52 participants (mean (±SD) age 67±9 years) were randomised (34 to metformin, 18 to placebo). All were included in the primary end point analysis. The mean blood glucose concentrations in the metformin and placebo groups were 7.1±0.9 and 8.0±3.3 mmol/L, respectively (difference -0.9 mmol/L, 95% CI -2.1 to +0.3; p=0.273). No significant between-group differences were observed on any of the secondary end points. Adverse reactions, particularly gastrointestinal effects, were more common in metformin-treated participants.

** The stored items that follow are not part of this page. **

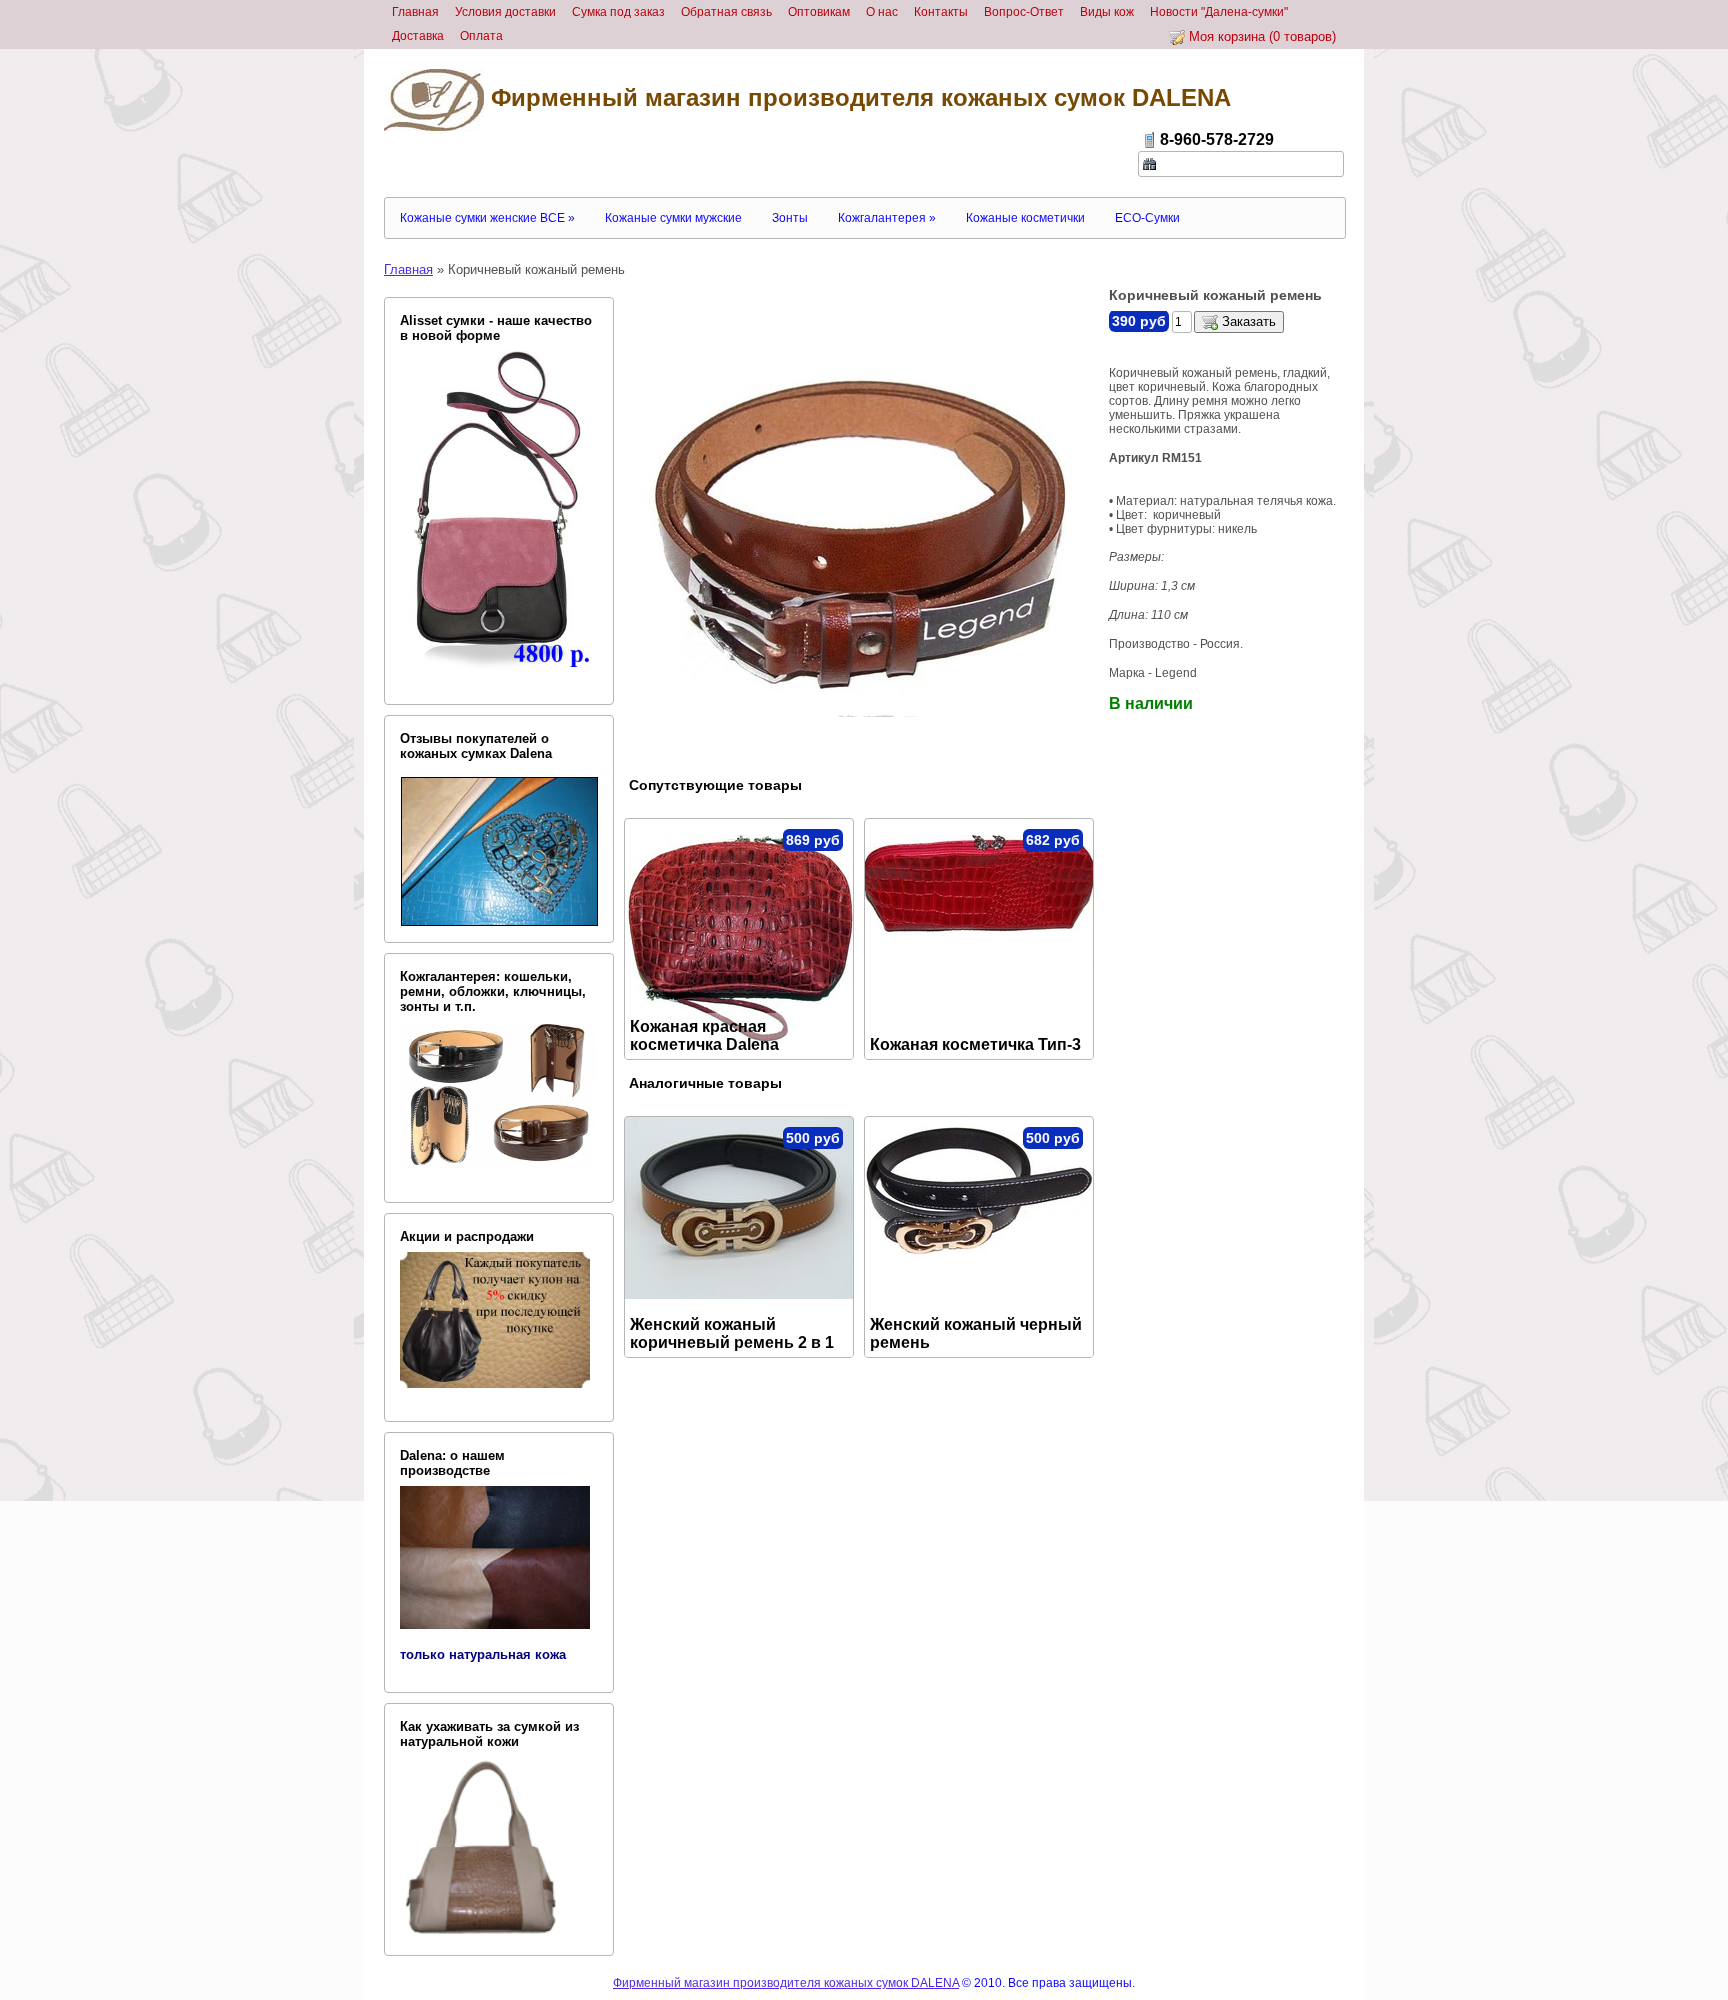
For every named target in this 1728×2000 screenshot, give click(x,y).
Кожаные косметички (1025, 218)
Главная (408, 269)
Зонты (790, 218)
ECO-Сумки (1147, 218)
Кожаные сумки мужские (673, 218)
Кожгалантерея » (887, 218)
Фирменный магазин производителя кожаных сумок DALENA (857, 97)
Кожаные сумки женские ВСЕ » (487, 218)
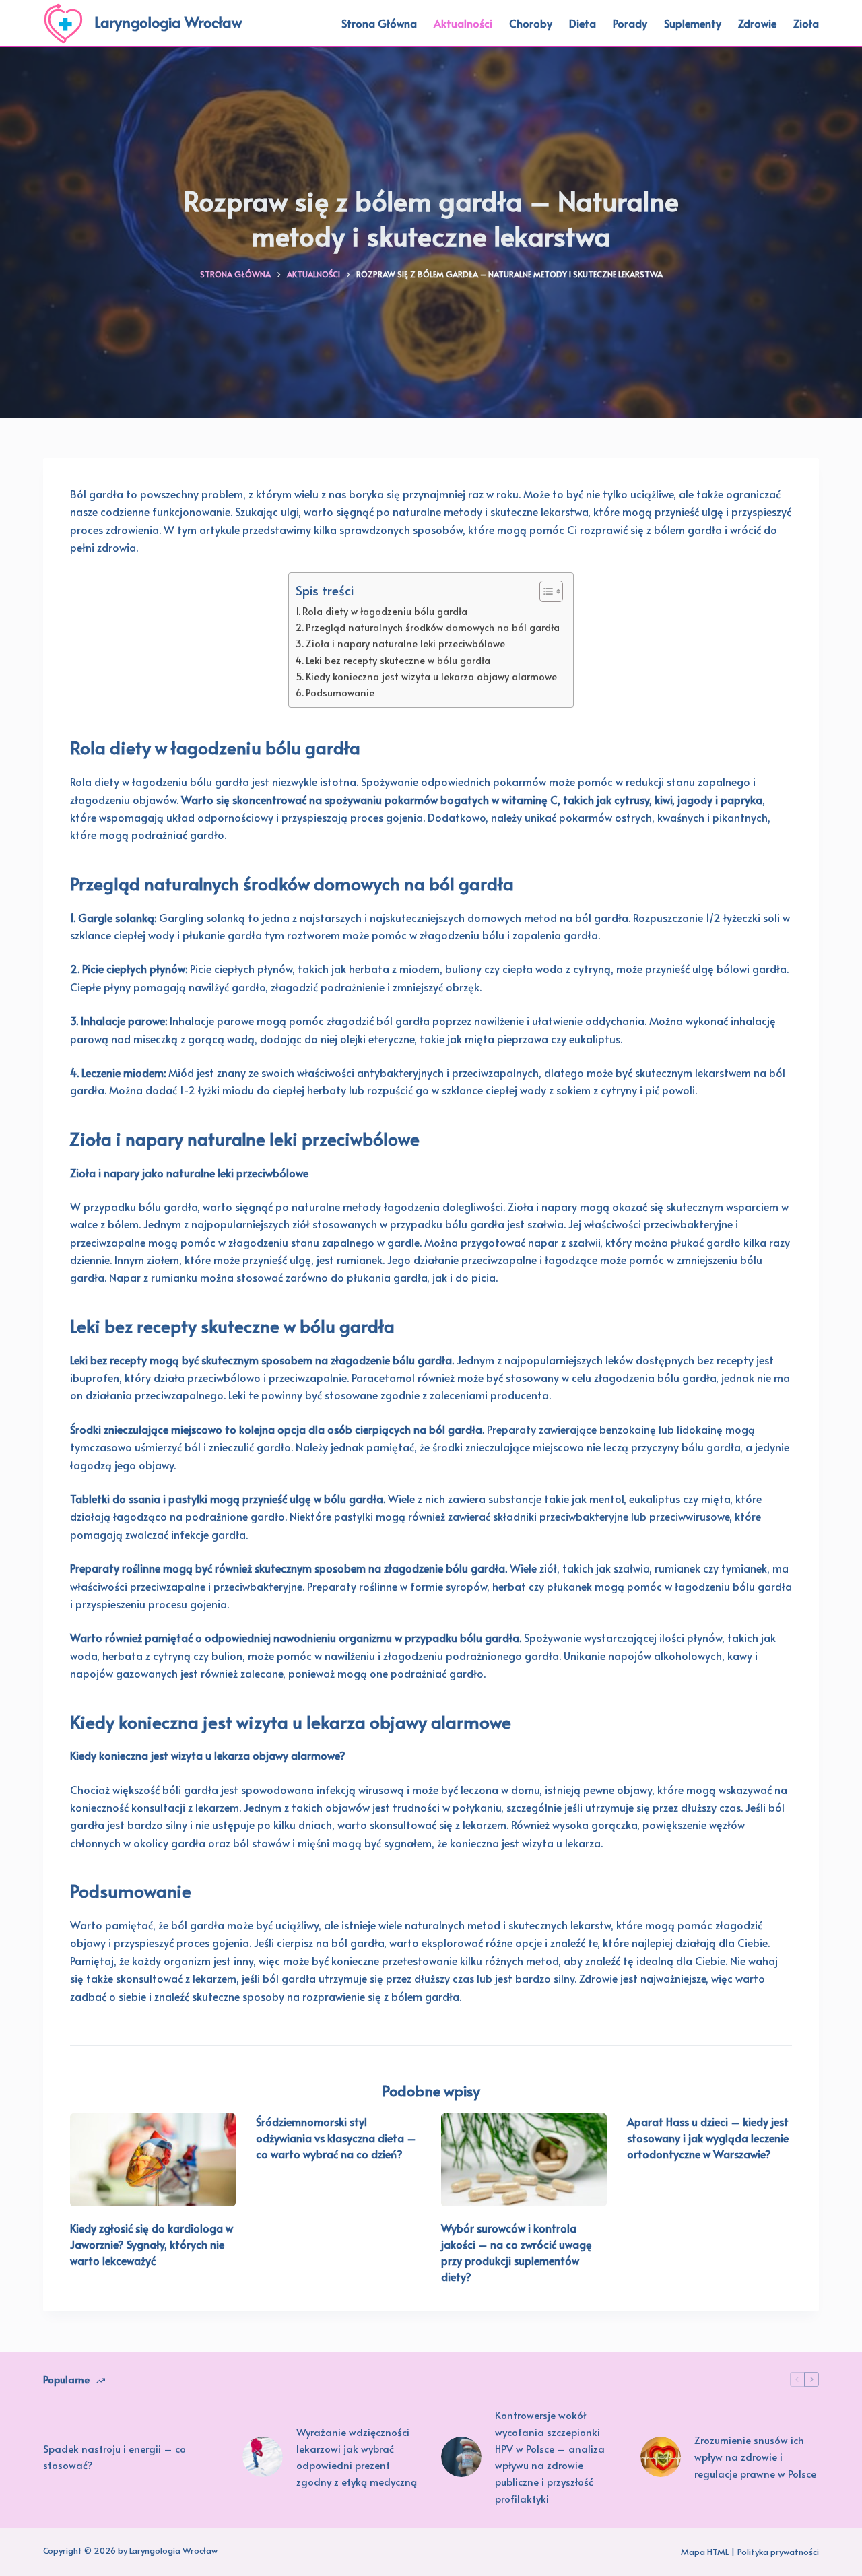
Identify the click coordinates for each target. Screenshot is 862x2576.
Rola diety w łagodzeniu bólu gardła (384, 611)
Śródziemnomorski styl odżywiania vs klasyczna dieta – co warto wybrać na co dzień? (336, 2137)
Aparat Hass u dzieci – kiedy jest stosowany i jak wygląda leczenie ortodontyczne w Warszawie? (708, 2137)
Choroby (530, 22)
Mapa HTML (705, 2552)
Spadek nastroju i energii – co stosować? (114, 2456)
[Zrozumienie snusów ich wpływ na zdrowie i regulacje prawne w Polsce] (660, 2457)
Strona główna (379, 22)
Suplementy (692, 22)
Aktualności (463, 22)
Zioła (806, 22)
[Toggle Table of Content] (544, 591)
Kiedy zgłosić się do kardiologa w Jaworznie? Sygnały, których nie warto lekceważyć (151, 2244)
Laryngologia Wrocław (168, 21)
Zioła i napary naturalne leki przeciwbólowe (405, 643)
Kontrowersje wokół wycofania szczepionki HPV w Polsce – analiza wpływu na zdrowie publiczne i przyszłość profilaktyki (550, 2456)
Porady (630, 22)
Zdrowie (757, 22)
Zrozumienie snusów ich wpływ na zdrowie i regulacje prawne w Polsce (755, 2456)
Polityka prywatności (778, 2552)
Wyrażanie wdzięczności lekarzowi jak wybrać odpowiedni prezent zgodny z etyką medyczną (356, 2456)
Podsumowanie (340, 692)
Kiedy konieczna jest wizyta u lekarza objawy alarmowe (431, 676)
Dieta (582, 22)
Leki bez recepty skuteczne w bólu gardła (398, 660)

Metformin did not ameliorate elevations in blood glucose concentration among non-diabetic patients admitted to hospital for COPD exacerbations, and had no detectable effect on CRP or clinical outcomes.
ISRCTN66148745 and NCT01247870.
慢性阻塞性肺疾病(COPD)的严重加重通常与高血糖相关,高血糖可预测不良结局。二甲双胍是糖尿病中一种成熟的抗高血糖药物,可能具有抗炎作用增强,但它在COPD中的作用尚不清楚。我们研究了在严重COPD加重期加速使用二甲双胍治疗,主要是为了证实或反驳其抗高血糖作用,其次是探索其对炎症和临床结局的影响。
这是一项多中心、随机、双盲、安慰剂对照试验,对年龄≥35岁、因COPD加重而住院的非糖尿病患者进行加速二甲双胍治疗试验。参与者按2:1的比例分配,接受为期1个月的二甲双胍治疗,迅速递增至2克/天,或匹配的安慰剂。主要终点是住院期间的平均血糖浓度。次要终点包括果糖胺和C反应蛋白(CRP)浓度,以及COPD评估测试和慢性肺病加重工具的评分。
52名参与者(平均(±标准差)年龄67±9岁)被随机分组(34名接受二甲双胍治疗,18名接受安慰剂治疗)。所有参与者均纳入主要终点分析。二甲双胍组和安慰剂组的平均血糖浓度分别为7.1±0.9和8.0±3.3毫摩尔/升(差异-0.9毫摩尔/升,95%置信区间-2.1至+0.3;p=0.273)。在任何次要终点上均未观察到显著的组间差异。不良反应,尤其是胃肠道效应,在接受二甲双胍治疗的参与者中更为常见。
对于因COPD加重而住院的非糖尿病患者,二甲双胍并不能改善血糖浓度升高,对CRP或临床结局也没有可检测到的影响。
ISRCTN66148745和NCT01247870。